**TASK DIRECTIONS**
Filter the entries for the word "zoom". Copy each line in which it occurs.

═══ RECORDS FOR THIS EXERCISE

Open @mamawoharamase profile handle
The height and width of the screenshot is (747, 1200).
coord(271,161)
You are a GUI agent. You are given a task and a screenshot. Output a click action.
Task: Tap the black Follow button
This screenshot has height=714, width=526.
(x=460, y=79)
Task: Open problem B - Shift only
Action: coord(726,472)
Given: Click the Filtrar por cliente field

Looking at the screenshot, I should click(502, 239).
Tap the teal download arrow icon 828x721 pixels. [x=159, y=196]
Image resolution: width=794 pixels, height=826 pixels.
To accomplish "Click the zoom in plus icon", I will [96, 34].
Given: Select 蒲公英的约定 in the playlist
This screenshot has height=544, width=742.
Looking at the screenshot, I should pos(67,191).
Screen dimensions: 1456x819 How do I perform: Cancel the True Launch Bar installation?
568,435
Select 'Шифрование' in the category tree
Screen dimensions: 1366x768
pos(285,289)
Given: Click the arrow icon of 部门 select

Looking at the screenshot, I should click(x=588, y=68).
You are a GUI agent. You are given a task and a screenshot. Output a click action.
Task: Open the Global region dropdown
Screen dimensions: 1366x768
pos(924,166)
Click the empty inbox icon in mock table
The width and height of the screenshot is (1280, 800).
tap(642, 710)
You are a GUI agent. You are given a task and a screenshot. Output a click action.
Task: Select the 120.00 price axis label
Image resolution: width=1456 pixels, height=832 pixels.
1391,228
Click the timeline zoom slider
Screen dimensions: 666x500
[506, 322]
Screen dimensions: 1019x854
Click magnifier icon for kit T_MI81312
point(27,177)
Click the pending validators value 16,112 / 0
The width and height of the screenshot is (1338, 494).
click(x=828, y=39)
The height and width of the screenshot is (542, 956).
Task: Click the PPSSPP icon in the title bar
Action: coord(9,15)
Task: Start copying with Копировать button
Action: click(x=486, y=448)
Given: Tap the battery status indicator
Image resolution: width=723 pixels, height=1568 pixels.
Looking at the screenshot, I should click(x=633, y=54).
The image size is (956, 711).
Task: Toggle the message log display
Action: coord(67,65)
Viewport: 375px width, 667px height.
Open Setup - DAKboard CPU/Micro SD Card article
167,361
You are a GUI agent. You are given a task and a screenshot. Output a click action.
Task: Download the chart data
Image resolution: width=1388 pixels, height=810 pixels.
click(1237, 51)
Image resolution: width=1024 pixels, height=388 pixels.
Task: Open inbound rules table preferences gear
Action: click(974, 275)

══════

**YOUR RESPONSE**
To accomplish "Click the zoom in plus icon", I will [96, 34].
Click the timeline zoom slider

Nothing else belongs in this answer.